CONCEPT Cited by 2 sources
ELT vs ETL¶
ETL (Extract → Transform → Load) transforms data before loading it into the warehouse, usually in an external worker. ELT (Extract → Load → Transform) lands raw data into the warehouse first and runs transformations inside it, as SQL over warehouse compute.
The flip is powered by OLAP warehouses with separate, elastic compute: once the engine can aggregate billions of rows in minutes (see concepts/compute-storage-separation), pulling data out to transform in application code becomes the slow path.
Why ELT wins for aggregation-heavy pipelines¶
- Compute is where the data is. Scan + GROUP BY + JOIN stays in the warehouse engine; no per-row wire traffic to an external worker.
- Intermediate stages become SQL views, not persisted tables. Canva explicitly called this out: intermediate DBT transformation outputs materialised as SQL Views that are "simple and flexible to change", eliminating multiple persisted intermediary tables. (Source: sources/2024-04-29-canva-scaling-to-count-billions)
- Code shrinks. Canva removed "thousands of lines of deduplication and aggregation calculation code" by rewriting the logic in SQL, which was "surprisingly simpler" than the imperative equivalent.
- End-to-end recompute becomes cheap. Reruns are just re-executing the DBT graph; see patterns/end-to-end-recompute.
Typical ELT stack¶
- Extract + Load: a managed replication pipeline from source databases into the warehouse. Canva uses their data-platform team's replication service to pull from DynamoDB + service DBs into Snowflake. Raw JSON fields get projected into typed columns as part of this step for query performance.

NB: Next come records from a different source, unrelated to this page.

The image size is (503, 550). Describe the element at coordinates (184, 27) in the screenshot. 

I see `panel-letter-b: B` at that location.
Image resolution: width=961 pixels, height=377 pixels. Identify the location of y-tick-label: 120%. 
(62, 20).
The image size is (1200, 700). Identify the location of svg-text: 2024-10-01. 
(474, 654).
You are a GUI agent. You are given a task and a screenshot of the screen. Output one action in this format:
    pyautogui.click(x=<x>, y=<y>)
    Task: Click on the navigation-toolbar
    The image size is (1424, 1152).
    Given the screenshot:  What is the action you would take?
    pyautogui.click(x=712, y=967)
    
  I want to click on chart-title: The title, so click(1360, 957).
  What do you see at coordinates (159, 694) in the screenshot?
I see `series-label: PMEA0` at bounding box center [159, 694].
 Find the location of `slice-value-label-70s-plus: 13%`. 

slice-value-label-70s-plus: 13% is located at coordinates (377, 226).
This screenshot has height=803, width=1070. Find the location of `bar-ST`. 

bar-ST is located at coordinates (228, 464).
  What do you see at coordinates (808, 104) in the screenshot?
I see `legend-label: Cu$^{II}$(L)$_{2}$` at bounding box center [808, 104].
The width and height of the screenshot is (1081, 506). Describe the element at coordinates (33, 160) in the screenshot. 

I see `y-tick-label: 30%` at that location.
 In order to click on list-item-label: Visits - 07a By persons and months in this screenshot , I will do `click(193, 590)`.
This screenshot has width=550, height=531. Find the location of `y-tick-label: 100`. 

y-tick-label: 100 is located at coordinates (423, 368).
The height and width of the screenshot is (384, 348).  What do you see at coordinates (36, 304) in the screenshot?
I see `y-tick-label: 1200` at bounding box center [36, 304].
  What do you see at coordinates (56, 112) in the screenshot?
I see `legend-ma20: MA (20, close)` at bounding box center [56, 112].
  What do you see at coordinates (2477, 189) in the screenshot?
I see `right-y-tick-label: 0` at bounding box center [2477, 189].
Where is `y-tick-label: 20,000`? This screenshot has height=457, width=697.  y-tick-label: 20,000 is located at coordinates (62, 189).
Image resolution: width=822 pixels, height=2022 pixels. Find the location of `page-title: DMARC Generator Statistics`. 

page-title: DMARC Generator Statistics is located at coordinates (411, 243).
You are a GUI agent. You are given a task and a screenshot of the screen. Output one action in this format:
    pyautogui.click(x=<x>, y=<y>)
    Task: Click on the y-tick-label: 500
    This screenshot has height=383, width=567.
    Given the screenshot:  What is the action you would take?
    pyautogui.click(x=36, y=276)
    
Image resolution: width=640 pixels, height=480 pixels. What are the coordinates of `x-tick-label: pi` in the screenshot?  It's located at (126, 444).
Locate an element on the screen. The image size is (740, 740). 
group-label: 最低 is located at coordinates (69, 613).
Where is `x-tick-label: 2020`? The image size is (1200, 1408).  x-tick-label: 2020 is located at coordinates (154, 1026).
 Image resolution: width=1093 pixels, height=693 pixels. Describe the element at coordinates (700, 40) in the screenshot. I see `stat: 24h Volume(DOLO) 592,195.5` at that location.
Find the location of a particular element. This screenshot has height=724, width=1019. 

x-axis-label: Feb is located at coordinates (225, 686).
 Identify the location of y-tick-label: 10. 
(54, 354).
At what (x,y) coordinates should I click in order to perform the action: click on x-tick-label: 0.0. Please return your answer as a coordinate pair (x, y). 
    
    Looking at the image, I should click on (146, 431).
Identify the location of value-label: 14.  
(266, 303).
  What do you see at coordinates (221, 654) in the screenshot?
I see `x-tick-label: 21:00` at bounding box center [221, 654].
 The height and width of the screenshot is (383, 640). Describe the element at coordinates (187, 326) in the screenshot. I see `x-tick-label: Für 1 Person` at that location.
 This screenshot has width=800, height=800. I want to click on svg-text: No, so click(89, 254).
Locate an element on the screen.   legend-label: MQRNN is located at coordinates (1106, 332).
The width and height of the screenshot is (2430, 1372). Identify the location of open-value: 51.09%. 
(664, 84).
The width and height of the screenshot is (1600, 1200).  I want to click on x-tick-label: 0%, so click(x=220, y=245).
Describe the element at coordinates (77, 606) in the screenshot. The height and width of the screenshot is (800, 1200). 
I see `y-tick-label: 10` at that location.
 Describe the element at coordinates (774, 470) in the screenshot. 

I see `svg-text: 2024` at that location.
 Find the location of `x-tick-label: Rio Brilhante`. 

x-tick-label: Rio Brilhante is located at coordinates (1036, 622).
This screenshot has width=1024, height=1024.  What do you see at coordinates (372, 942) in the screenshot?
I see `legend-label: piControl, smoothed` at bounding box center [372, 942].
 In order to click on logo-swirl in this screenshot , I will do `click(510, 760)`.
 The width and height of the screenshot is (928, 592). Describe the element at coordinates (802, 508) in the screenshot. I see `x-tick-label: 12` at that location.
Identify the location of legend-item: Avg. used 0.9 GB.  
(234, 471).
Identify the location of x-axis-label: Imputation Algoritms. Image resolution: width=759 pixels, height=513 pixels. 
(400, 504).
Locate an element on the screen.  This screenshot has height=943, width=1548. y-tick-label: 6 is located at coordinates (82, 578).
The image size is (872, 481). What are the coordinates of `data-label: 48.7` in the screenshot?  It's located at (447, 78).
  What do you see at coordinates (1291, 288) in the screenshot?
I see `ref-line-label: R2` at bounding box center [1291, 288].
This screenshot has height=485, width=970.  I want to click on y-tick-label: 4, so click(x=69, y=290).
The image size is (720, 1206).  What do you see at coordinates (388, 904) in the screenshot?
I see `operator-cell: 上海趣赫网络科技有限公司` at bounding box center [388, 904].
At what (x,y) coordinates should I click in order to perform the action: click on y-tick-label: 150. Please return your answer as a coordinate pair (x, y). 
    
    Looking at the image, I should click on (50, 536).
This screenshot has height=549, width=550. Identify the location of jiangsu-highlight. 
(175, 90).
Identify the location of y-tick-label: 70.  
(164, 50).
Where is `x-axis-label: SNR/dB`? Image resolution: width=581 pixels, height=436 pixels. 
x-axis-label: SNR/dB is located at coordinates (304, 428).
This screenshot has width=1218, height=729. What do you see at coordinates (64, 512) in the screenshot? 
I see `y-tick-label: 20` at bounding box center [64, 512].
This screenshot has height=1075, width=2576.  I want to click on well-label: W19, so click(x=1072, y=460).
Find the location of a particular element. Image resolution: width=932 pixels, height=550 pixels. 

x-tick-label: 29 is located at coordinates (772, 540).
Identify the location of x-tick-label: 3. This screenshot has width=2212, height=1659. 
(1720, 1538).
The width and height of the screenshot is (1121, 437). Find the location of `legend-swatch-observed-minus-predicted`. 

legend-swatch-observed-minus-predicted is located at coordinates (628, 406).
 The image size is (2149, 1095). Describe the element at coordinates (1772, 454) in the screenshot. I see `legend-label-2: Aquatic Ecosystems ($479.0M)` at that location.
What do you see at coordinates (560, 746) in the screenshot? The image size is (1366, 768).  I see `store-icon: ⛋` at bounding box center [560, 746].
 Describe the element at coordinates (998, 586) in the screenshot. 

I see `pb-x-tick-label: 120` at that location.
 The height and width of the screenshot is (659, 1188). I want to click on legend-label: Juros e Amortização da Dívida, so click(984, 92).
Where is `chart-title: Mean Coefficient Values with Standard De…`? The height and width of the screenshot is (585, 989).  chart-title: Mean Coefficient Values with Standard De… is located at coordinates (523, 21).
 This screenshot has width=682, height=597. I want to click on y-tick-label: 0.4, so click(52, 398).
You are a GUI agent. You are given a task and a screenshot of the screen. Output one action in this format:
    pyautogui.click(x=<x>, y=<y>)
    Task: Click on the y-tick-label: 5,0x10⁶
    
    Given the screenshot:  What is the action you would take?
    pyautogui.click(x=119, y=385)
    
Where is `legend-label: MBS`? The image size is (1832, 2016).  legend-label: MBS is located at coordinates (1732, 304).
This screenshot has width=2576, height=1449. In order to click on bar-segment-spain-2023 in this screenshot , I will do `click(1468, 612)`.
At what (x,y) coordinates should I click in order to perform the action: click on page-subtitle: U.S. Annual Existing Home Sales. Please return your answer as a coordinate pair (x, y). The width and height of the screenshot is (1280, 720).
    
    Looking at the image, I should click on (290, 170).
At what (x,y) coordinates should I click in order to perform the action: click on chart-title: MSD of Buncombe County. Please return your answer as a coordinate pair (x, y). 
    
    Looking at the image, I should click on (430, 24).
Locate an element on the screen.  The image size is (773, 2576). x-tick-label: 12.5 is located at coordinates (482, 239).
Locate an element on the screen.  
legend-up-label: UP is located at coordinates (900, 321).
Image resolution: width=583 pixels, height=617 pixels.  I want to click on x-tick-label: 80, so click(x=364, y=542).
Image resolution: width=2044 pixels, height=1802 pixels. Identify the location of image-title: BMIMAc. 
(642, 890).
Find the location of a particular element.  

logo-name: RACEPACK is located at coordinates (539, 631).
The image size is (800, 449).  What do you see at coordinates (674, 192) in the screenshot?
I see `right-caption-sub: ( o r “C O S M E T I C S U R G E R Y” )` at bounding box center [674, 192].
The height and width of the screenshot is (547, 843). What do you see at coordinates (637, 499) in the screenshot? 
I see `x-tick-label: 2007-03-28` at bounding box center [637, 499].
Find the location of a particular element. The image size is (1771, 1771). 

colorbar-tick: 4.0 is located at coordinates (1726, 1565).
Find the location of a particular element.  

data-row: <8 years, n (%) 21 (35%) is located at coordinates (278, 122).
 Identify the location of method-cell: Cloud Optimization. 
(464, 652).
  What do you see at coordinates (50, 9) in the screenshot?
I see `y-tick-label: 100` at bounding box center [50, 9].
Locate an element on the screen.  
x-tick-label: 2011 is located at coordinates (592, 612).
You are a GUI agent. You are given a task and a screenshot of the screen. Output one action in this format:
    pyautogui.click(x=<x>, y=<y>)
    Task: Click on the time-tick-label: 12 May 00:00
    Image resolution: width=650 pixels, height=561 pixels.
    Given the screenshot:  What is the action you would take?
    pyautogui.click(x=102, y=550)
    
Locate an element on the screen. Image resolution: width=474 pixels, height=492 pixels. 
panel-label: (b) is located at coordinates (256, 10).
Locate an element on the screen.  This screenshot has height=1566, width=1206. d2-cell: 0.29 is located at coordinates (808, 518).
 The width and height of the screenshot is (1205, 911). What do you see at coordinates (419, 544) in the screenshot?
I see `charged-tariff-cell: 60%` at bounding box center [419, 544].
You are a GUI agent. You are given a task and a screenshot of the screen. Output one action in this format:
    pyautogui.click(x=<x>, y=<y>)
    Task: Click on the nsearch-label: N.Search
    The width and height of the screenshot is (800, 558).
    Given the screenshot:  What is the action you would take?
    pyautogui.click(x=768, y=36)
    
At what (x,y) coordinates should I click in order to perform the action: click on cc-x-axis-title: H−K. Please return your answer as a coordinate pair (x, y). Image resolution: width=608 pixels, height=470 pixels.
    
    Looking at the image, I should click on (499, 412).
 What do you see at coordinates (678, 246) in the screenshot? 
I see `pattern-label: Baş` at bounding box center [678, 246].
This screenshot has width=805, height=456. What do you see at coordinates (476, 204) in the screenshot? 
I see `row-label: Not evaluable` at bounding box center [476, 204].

- Transform: SQL models organised as a DAG, authored in a tool like DBT (systems/dbt). Each model selects from upstream models and emits the next; the final models are the numbers you actually serve.
- Warehouse: OLAP engine that can scale compute for the transform runs — Snowflake, BigQuery, Redshift, Databricks SQL.
Costs / caveats¶
- Separate deploy cadence. The DBT codebase at Canva is a standalone service with its own CI/CD; schema changes require compatibility reasoning across two release schedules. (Source: sources/2024-04-29-canva-scaling-to-count-billions)
- Different observability tooling. The warehouse + DBT stack has its own metrics/logs story, adding integration cost.
- Still needs a bridge to OLTP for serving. Warehouse query latency isn't millisecond-class; low-latency reads require exporting the derived data back out. See patterns/warehouse-unload-bridge.
- Upstream schema coupling. SQL models depend on the shapes of the extracted tables; source schema changes ripple through the DAG.
Seen in¶
- sources/2024-04-29-canva-scaling-to-count-billions — Canva moves dedup + aggregation into Snowflake + DBT SQL models; billions of records aggregated in minutes; >50% storage reduction.
- sources/2025-09-18-mongodb-modernizing-core-insurance-systems-breaking-the-batch-bottleneck —
sibling architectural answer to the same per-record
round-trip trap, solving it
without moving to a warehouse: keep the transform in the
application layer (Java + MongoDB Atlas) but collapse the
round-trips via native
bulkWrite+ prefetch + parallel execution (patterns/bulk-write-batch-optimization). When the workload is per-record enrichment with side effects rather than large-scale aggregation, ETL-via-bulk-operations wins; when it's aggregation-heavy, ELT-in-warehouse wins.